**HOW TO COMPLETE THIS TASK**
Which lines of the data contain the string "مشخص"? Copy every one of them.

**MATERIAL PROVIDED**
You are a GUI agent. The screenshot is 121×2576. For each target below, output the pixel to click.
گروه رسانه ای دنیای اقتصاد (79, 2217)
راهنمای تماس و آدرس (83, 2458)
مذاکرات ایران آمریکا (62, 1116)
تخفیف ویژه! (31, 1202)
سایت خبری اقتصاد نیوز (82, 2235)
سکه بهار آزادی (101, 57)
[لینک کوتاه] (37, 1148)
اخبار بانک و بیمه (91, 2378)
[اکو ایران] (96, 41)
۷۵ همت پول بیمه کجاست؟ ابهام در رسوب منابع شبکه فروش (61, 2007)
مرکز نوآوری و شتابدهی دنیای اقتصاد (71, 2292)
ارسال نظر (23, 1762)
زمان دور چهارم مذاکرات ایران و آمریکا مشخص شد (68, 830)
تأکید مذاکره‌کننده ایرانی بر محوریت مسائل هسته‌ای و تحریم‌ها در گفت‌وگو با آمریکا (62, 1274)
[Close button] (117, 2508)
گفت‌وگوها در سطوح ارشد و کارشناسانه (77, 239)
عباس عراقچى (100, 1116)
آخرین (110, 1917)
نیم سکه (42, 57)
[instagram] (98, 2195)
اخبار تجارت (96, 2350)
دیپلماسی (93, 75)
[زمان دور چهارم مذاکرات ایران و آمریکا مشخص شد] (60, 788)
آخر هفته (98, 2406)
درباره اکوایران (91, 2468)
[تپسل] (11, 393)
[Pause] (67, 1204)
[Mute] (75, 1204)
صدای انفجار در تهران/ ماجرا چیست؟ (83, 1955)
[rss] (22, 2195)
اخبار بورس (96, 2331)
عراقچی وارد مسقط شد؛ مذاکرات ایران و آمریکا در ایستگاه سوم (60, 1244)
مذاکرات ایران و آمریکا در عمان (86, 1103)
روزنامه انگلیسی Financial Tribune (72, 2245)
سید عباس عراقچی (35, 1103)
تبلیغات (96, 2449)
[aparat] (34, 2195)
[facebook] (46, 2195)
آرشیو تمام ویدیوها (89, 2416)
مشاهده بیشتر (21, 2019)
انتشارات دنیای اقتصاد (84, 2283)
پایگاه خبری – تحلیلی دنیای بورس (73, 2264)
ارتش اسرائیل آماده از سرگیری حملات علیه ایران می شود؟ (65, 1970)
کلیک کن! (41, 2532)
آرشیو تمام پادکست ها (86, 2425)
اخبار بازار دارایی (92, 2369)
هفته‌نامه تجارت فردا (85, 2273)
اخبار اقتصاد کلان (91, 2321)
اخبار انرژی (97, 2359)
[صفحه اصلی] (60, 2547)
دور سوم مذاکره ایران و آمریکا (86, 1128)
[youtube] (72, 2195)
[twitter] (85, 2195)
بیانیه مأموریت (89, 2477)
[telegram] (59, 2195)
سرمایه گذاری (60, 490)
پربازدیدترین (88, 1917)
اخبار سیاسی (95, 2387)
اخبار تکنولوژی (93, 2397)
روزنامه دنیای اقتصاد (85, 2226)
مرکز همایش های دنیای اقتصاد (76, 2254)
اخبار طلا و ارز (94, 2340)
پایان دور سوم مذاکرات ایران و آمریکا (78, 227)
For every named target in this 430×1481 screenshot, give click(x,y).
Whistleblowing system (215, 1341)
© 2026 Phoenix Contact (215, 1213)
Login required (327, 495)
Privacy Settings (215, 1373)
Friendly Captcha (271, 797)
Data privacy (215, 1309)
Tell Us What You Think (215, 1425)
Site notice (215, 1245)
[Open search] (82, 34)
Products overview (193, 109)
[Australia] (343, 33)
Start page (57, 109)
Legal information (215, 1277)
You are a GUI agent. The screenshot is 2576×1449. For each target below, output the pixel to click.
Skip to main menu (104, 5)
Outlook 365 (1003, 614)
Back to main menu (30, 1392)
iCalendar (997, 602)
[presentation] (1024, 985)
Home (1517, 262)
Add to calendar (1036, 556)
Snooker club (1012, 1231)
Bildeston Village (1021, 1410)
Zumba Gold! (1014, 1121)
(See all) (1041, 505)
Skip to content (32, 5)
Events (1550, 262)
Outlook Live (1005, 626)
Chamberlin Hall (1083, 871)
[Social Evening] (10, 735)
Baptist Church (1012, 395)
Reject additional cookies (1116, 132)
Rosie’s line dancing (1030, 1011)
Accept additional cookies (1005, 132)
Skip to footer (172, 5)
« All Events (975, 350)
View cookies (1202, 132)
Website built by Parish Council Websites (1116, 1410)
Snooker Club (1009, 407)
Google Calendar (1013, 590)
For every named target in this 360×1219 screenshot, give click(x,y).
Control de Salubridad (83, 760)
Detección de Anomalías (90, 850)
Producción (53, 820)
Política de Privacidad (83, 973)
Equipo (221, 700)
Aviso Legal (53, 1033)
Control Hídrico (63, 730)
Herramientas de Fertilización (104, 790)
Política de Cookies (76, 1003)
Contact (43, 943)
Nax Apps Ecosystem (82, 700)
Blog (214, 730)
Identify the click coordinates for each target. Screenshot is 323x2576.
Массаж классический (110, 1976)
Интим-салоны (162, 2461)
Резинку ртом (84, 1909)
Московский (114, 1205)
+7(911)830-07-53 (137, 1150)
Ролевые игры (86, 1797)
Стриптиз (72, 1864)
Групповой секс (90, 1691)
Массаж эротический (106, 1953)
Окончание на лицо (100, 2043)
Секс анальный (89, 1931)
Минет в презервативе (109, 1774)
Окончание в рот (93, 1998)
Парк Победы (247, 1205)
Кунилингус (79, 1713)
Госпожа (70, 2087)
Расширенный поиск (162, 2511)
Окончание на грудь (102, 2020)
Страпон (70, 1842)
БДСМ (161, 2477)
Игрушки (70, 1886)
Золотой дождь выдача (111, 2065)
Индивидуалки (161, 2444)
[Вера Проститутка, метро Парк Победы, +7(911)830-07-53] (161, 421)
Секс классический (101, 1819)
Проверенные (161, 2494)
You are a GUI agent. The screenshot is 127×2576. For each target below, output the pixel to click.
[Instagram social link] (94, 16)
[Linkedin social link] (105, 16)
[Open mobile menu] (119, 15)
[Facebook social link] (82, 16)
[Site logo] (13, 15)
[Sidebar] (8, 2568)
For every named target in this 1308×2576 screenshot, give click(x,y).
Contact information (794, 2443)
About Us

**RESULT**
زمان دور چهارم مذاکرات ایران و آمریکا مشخص شد (68, 830)
[زمان دور چهارم مذاکرات ایران و آمریکا مشخص شد] (60, 788)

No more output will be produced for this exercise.